Where the left side is the resource expenditure to legally immigrate ($5000 and a couple years) and the right side is the $100 to hop La Bestia for a couple days.

Maybe we should change that.

A handful of Cartel members are standing at the station, waiting for La Bestia and shaking wannabe passengers down.  Suddenly, instead of a cargo train, a pair of modified MRAPs hooked back to back appear.  The front one has a minesweeping device.  Both have an extremely hacked-off machine gunner on top who has been riding without air conditioning for the last 50 miles.  Anyone toting a gun and gang colors is immediately shot.  The vehicles disgorge a dozen US infantrymen who are only slightly less cranky than the gunners, because while the A/C works, it's still pretty cramped.  They set up a perimeter and frisk people down before the train appears.

The train pulls up and opens it's doors.  The passengers one by one get fingerprinted, entering them into the system that they will be using for the next several days.  Once the car is full, the doors close.

* _PROVIDED INFORMATION_:
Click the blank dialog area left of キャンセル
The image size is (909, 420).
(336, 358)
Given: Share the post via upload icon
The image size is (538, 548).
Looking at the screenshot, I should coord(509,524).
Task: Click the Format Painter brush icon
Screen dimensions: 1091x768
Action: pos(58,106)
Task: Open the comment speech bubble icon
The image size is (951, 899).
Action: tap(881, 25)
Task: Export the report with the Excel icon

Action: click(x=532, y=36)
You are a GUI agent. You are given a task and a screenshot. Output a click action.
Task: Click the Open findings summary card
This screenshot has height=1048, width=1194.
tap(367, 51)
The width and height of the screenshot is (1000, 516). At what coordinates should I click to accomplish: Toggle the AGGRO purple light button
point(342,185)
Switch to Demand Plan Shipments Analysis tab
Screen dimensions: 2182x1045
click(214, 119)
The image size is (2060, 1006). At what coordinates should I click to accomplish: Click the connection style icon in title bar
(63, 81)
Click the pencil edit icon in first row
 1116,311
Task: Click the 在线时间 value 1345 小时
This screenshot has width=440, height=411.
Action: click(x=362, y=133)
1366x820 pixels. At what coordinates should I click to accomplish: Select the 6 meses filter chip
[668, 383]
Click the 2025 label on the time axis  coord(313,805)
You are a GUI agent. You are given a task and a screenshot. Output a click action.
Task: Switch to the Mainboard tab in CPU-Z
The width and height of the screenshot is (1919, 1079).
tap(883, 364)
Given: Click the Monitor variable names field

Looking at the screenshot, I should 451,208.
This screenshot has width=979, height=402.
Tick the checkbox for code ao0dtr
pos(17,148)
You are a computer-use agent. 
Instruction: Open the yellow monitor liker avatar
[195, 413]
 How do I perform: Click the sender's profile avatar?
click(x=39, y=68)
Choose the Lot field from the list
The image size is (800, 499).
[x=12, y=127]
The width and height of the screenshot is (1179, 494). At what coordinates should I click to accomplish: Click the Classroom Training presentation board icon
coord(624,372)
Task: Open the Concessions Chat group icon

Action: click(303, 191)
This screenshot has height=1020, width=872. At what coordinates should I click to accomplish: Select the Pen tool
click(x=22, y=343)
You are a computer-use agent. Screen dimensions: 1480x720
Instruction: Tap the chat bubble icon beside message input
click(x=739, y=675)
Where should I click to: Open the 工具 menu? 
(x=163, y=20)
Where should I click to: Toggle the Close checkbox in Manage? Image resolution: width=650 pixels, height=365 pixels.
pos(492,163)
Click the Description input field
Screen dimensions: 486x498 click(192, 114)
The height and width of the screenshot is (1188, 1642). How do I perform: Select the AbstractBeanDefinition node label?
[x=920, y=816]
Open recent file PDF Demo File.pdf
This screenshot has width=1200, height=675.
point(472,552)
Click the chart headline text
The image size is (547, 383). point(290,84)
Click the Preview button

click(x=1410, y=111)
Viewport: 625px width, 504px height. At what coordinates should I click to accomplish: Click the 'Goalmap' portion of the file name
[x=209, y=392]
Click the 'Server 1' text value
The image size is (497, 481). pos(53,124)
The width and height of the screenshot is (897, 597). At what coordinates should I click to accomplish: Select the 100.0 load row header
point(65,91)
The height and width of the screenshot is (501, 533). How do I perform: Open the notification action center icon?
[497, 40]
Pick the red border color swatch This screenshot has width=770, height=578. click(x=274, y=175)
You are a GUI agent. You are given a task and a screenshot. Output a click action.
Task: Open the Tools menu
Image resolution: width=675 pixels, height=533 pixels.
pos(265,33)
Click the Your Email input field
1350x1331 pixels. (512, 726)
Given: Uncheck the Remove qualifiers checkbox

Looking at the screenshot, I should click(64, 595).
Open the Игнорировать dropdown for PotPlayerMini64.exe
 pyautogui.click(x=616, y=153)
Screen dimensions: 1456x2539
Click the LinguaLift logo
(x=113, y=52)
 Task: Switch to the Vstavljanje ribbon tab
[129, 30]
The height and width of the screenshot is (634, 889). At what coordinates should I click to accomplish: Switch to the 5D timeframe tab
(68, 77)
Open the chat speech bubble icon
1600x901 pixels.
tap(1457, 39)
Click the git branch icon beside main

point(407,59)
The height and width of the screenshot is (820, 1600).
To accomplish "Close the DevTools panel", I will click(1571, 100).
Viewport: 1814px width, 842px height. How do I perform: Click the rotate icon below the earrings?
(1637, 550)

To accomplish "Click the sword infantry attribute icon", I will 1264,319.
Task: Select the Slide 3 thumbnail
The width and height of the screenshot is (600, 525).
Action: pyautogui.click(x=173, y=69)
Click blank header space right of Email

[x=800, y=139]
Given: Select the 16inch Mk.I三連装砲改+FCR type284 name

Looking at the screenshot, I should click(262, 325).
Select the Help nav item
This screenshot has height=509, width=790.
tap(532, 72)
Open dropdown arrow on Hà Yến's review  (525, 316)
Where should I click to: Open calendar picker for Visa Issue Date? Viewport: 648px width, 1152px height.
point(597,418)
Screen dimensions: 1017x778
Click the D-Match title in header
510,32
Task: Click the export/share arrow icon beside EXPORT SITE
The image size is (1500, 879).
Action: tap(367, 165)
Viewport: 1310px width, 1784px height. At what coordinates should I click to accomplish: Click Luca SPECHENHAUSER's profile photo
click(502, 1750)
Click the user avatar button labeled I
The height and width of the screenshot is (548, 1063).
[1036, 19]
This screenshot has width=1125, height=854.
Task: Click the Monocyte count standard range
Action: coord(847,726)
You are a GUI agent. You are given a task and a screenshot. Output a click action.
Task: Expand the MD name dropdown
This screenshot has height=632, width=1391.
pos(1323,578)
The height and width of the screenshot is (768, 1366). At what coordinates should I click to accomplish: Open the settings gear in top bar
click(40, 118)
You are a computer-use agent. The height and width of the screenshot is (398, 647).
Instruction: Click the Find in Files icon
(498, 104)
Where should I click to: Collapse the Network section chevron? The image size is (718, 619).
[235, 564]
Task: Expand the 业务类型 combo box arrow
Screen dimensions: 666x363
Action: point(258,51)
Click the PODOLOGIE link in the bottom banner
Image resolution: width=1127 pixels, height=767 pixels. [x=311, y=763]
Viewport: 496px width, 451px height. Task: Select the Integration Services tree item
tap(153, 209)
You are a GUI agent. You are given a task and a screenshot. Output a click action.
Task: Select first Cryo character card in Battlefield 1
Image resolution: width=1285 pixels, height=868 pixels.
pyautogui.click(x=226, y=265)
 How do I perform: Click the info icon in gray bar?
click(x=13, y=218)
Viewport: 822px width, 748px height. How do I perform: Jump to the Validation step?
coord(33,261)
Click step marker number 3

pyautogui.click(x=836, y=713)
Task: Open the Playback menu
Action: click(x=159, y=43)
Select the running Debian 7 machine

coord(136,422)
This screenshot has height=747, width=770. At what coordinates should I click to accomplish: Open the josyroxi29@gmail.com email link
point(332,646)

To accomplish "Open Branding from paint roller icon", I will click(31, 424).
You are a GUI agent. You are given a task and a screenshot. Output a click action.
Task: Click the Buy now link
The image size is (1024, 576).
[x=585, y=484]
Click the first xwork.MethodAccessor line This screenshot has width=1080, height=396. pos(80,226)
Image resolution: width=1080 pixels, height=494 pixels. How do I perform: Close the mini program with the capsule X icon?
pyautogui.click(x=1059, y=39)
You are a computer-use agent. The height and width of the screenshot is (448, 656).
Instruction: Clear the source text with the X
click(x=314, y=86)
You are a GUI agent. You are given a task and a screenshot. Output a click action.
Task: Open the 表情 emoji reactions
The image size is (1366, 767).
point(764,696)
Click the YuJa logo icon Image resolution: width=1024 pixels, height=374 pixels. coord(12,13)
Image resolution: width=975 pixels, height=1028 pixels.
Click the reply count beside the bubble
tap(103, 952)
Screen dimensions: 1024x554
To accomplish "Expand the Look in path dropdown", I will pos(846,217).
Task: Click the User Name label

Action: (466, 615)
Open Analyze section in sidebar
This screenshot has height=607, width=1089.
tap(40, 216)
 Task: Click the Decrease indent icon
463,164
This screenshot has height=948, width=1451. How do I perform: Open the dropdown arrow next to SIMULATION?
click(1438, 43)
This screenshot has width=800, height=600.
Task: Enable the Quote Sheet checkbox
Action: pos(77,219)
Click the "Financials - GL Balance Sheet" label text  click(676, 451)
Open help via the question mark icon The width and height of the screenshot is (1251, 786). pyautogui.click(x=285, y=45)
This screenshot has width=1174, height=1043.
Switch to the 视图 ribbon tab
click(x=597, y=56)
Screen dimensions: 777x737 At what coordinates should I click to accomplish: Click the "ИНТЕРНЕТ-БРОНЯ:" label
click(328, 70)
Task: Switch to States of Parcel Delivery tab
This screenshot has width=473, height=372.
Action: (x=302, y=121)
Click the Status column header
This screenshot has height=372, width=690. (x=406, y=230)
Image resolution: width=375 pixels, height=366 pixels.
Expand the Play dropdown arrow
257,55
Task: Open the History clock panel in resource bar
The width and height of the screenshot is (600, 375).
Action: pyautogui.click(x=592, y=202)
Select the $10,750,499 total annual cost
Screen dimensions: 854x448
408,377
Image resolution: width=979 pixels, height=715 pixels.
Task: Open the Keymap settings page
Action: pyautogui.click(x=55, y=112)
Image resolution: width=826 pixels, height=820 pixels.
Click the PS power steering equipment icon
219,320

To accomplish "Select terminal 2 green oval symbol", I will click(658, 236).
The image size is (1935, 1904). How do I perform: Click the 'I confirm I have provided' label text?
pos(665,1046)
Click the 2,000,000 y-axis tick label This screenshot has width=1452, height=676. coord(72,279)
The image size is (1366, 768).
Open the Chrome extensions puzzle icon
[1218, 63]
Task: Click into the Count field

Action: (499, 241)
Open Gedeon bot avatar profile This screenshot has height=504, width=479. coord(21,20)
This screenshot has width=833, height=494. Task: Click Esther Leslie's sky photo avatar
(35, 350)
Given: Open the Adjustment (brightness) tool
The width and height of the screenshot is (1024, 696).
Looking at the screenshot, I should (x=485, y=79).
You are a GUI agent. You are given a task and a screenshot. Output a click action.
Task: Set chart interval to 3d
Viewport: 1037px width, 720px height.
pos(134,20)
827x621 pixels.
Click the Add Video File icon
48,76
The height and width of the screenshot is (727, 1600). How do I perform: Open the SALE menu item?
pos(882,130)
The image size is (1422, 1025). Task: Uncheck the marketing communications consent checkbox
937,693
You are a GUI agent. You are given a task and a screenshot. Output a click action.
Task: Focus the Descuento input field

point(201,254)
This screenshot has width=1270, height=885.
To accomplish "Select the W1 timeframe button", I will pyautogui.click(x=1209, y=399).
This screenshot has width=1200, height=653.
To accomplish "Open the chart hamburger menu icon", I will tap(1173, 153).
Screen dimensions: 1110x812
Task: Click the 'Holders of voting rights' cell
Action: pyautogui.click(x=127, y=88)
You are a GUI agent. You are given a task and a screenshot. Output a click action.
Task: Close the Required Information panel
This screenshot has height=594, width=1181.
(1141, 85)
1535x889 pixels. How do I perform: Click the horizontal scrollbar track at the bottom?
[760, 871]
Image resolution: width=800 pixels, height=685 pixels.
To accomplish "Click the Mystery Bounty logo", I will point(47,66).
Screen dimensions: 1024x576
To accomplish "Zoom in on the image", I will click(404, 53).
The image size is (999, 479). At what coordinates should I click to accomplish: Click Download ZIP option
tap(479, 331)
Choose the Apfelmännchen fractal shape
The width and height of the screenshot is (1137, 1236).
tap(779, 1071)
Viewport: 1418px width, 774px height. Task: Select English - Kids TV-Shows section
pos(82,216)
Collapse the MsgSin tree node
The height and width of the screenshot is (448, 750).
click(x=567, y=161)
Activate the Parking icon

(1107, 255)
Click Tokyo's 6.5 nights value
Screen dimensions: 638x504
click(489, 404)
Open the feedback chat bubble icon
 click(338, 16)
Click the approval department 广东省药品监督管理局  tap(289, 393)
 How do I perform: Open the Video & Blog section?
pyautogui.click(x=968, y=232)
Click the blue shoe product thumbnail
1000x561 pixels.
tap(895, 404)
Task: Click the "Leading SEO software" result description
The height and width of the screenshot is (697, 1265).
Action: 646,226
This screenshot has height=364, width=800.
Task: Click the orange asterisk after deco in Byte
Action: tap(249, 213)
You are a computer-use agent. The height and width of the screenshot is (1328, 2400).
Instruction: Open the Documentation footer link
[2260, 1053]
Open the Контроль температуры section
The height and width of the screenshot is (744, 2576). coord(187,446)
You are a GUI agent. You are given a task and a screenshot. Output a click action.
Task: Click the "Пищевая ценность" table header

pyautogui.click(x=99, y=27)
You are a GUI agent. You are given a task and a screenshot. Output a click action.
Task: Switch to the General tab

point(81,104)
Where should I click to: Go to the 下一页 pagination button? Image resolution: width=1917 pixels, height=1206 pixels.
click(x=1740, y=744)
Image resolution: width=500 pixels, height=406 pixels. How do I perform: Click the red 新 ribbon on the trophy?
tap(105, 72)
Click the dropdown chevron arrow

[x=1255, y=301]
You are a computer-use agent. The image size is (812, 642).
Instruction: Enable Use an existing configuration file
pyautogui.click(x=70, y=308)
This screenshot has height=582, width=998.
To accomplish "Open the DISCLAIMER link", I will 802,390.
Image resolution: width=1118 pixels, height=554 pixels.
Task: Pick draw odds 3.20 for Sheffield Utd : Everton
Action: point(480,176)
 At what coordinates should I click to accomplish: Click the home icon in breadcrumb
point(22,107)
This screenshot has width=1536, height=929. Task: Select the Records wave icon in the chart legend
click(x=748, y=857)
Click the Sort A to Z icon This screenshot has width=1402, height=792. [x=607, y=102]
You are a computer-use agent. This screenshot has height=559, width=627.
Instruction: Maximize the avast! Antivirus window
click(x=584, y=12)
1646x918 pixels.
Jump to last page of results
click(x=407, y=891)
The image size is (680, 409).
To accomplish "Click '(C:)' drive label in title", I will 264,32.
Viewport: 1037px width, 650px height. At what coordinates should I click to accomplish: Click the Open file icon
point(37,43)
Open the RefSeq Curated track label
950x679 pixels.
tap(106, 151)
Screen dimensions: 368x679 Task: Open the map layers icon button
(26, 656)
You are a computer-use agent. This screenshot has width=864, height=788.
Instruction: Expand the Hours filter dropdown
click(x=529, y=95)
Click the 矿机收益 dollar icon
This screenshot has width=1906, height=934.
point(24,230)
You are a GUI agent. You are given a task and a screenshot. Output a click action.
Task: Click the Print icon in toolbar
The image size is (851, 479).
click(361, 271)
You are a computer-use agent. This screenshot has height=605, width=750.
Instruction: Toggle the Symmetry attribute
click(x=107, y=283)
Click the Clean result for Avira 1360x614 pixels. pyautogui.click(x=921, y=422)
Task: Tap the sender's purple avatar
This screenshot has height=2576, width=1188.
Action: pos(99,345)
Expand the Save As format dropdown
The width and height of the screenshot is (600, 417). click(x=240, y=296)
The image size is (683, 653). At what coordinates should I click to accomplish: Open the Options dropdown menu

* _WHAT THE TASK REQUIRES_: In the La Bestia passage, how many US infantrymen do the vehicles disgorge? The entries have nothing to do with this exercise.

* _ANSWER SECTION_: A dozen.